Intuitive Machine's Trent Martin told reporters this week that the "opportunity to return the United States to the Moon for the first time since 1972 is a feat of engineering that demands a hunger to explore."
Despite the postponement, the craft is still due to reach its landing site Malapert A on February 22, an impact crater 300 kilometers (180 miles) from the south pole.
NASA hopes to eventually build a long-term presence and harvest ice there for both drinking water and rocket fuel under Artemis, its flagship Moon-to-Mars program.
NASA paid Intuitive Machines $118 million to ship science hardware to better understand and mitigate environmental risks for astronauts, the first of whom are scheduled to land no sooner than 2026.

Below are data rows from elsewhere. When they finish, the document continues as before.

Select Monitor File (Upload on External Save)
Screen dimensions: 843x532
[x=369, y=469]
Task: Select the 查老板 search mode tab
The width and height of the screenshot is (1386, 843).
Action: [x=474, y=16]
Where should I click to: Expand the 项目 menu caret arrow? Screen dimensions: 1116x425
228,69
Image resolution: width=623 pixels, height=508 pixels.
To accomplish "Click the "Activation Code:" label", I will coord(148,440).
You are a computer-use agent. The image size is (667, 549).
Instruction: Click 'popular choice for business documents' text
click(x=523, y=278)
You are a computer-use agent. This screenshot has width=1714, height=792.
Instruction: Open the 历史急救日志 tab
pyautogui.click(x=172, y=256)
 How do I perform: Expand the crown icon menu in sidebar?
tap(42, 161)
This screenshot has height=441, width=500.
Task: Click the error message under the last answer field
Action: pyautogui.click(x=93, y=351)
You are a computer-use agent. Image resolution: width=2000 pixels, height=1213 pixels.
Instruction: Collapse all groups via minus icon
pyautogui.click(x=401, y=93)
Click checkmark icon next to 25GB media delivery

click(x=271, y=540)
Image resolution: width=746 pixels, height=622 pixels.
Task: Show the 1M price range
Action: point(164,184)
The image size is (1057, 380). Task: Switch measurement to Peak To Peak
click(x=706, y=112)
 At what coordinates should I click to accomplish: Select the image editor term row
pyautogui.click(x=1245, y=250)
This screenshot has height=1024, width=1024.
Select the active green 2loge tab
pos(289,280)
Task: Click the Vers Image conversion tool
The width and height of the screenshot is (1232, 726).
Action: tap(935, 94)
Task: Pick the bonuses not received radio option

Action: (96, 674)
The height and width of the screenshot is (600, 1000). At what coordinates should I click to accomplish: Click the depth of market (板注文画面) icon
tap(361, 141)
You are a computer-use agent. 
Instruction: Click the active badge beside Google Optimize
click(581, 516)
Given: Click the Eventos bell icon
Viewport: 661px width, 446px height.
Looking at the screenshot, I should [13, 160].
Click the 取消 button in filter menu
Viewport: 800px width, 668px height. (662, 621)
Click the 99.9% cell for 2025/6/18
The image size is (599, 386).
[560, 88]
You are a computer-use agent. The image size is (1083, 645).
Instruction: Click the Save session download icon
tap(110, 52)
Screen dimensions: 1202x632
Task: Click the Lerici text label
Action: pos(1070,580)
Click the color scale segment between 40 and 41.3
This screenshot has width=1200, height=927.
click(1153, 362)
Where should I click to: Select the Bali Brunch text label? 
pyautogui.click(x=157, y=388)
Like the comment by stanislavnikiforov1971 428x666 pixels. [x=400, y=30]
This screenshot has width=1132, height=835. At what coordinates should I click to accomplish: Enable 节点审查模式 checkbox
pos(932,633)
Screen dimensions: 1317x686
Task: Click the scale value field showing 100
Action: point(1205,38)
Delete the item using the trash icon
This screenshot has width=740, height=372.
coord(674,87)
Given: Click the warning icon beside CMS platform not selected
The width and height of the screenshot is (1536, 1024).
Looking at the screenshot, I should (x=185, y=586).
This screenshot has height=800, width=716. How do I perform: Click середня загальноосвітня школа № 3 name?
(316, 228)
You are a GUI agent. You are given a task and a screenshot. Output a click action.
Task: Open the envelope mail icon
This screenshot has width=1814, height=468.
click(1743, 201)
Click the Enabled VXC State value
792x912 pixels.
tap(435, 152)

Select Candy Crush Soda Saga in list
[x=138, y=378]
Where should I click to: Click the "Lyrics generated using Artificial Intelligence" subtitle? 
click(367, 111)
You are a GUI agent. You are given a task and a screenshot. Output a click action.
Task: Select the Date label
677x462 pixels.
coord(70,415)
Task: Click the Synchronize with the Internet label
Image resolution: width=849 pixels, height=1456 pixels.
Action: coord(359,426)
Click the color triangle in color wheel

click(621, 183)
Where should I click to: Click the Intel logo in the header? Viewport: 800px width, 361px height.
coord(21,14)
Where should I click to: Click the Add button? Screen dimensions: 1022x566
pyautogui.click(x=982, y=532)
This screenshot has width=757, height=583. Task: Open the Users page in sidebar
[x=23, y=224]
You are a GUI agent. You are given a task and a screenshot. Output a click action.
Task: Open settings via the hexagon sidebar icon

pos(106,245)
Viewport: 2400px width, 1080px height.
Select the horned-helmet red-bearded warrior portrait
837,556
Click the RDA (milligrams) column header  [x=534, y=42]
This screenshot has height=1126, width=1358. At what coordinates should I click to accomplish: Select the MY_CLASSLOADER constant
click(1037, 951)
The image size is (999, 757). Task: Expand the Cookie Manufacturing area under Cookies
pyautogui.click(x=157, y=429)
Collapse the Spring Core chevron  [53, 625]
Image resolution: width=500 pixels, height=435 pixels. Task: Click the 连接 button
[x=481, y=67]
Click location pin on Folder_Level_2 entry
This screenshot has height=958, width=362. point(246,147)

There is more colorful cargo aboard as well, including a digital archive of human knowledge and 125 mini-sculptures of the Moon by the artist Jeff Koons.
After touchdown, the payloads are expected to run for roughly seven days before lunar night sets in on the south pole, rendering Odysseus inoperable.
- Treacherous terrain -
IM-1 is the second mission under a NASA initiative called Commercial Lunar Payload Services (CLPS), which the space agency created to delegate cargo services to the private sector to achieve savings and to stimulate a wider lunar economy.
The first, by Pittsburgh-based Astrobotic, launched in January, but its Peregrine spacecraft experienced an engine anomaly that caused a fuel leak and it was eventually brought back to burn up in Earth's atmosphere.
Soft landing a robot on the Moon is challenging because it has to navigate treacherous terrain with communications subject to a lag of several seconds, and use its thrusters for a controlled descent in the absence of an atmosphere that would support parachutes.
Apart from Astrobotic's failed attempt, two other private initiatives got close: Beresheet, operated by an Israeli nonprofit, crash-landed in 2019; while Japanese company ispace also had a "hard landing" last year.
Only five nations have succeeded: the Soviet Union was first, then the United States, which is still the only country to also put people on the surface.
In the United States's long absence, China has landed three times since 2013, India in 2023, and Japan was the latest, last month -- though its robot has struggled to stay powered on after a wonky touchdown left its solar panels pointing the wrong way.
Intuitive Machines has two additional launches scheduled for this year, while another Texas company, Firefly Aerospace has one too. Astrobotic will get another shot in late 2024, carrying a NASA rover to the Moon's south pole.
NASA is increasingly purchasing services rather than hardware from commercial partners, unlike during the Cold War when it had a nearly unlimited budget and dictated contracts down to the last bolt.